William Clegg QC is a lawyer specialising in serious crime. He has fought more than 100 murder cases, more than any English barrister currently practising the law. His first book, Under the Wig: a lawyer’s stories of murder, guilt and innocence details some of his most famous cases.
1. When did you develop your interest in the law?
When still at school I decided I wanted to become a barrister on the basis of watching Perry Mason on television. I always enjoyed debating and acting in school plays, and the theatrical side of the job was what first attracted me to the profession.
However an interest in the law, as opposed to advocacy, did not really develop until I was an undergraduate at Bristol University when I appreciated for the first time how the combination of law and advocacy could be used to win cases.
2. Your book is an excellent read. Did you always have it in mind to write your story sometime?
It had never crossed my mind to write a book and I was completely dumbfounded when Michael Hickman of Canbury Press came to see me and asked if I would accept a commission to write the book. I had many moments when I questioned the wisdom of the whole exercise, but in the end have been extremely pleased with the result and astonished by the reception it has received from the critics.
3. You have fought over 100 murder cases. Does anything surprise you?
The circumstances of any individual murder have long since failed to surprise me, but what does still surprise me is the reaction of some of those who have been bereaved. In some cases I have known real sympathy for the family of the murderer, forgiveness by other bereaved families, and a desire to help avoid similar tragedies with others. This has been a humbling experience.
4. What is on your ‘to read’ pile at the moment?
I am afraid that I read so much in the course of work that reading for pleasure is limited to holidays when what I enjoy is a good crime novel. The author I am currently enjoying was introduced to me by my publisher and is Phillip Kerr, whose Bernie Gunter novels I am hooked on.
5. Have you ever read a book that changed your life or made you look at things in a different way?

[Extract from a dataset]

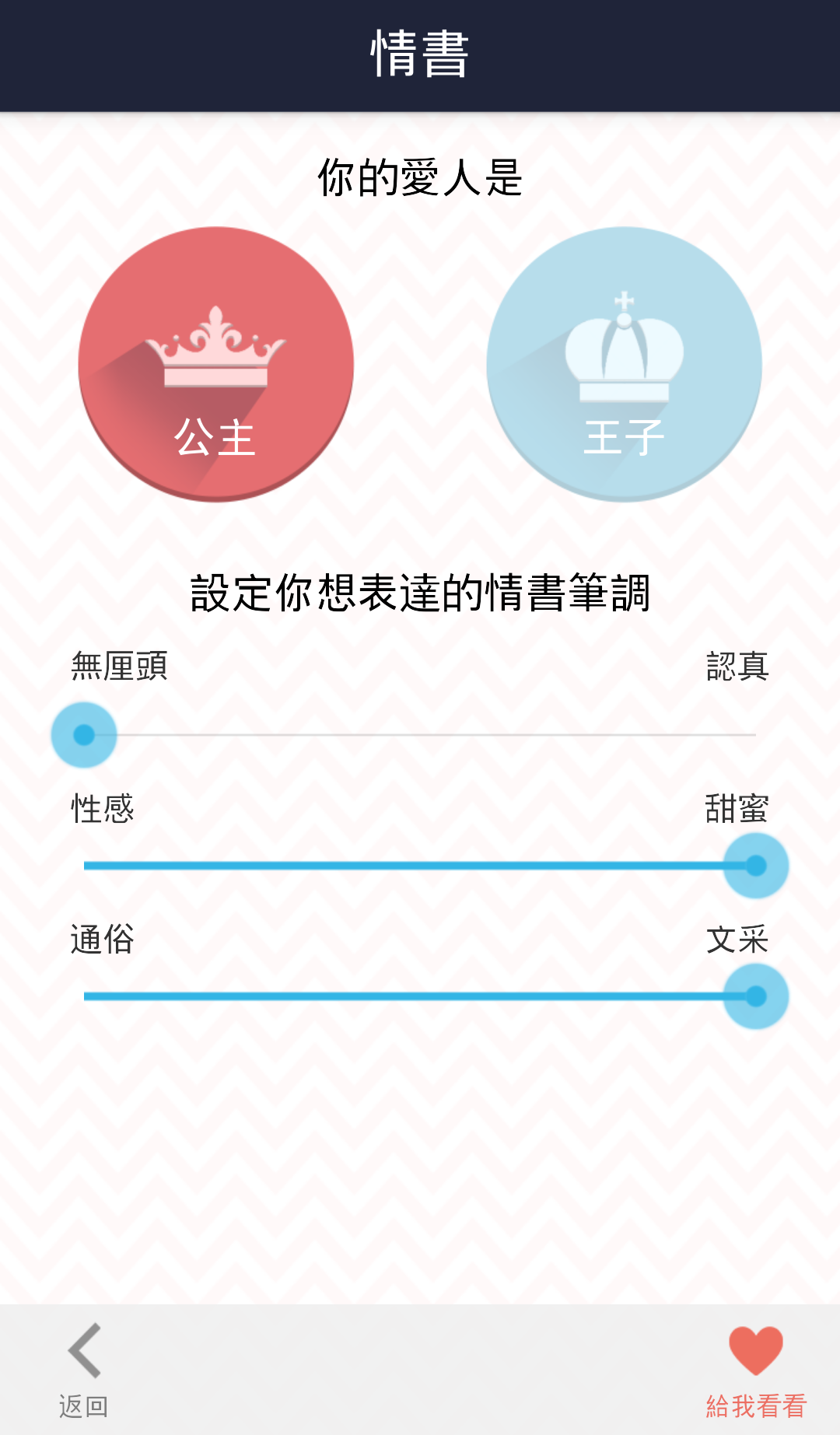Tap the 通俗–文采 tone slider
Image resolution: width=840 pixels, height=1435 pixels.
(420, 996)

I do not think any book has changed my life, sadly not the diet books my wife sometimes leaves around the house, nor do I feel that any book has really made me look at things differently in the way that some film and television has, in relation to global warming and world poverty, for example.

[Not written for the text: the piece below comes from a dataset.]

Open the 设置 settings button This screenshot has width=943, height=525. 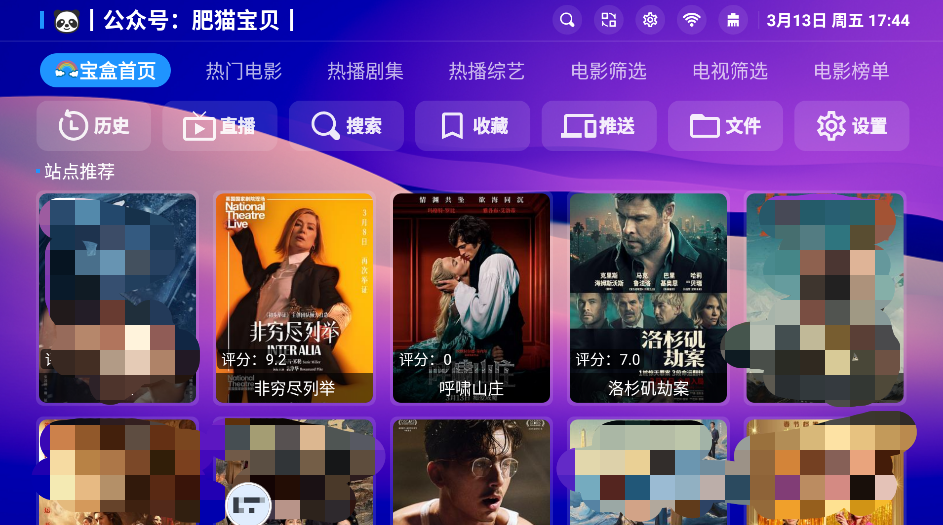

6. What was the best advice you were ever given?
Life is not a dress rehearsal, enjoy it while you can.
7. You are one of the speakers at the Lavenham Literary Festival. Can you give us a small taste of what to expect?
I have given talks at a number of book fairs and literary festivals, but the chance to talk at Lavenham is very special because it is home. I think that I will speak about some of the more famous cases I have acted in - the Rachel Nickell murder, the shooting of Jill Dando, and the Private Clegg prosecution for murder - and try to explain where I think the police investigations went wrong, as in each case an innocent man was charged with the murder.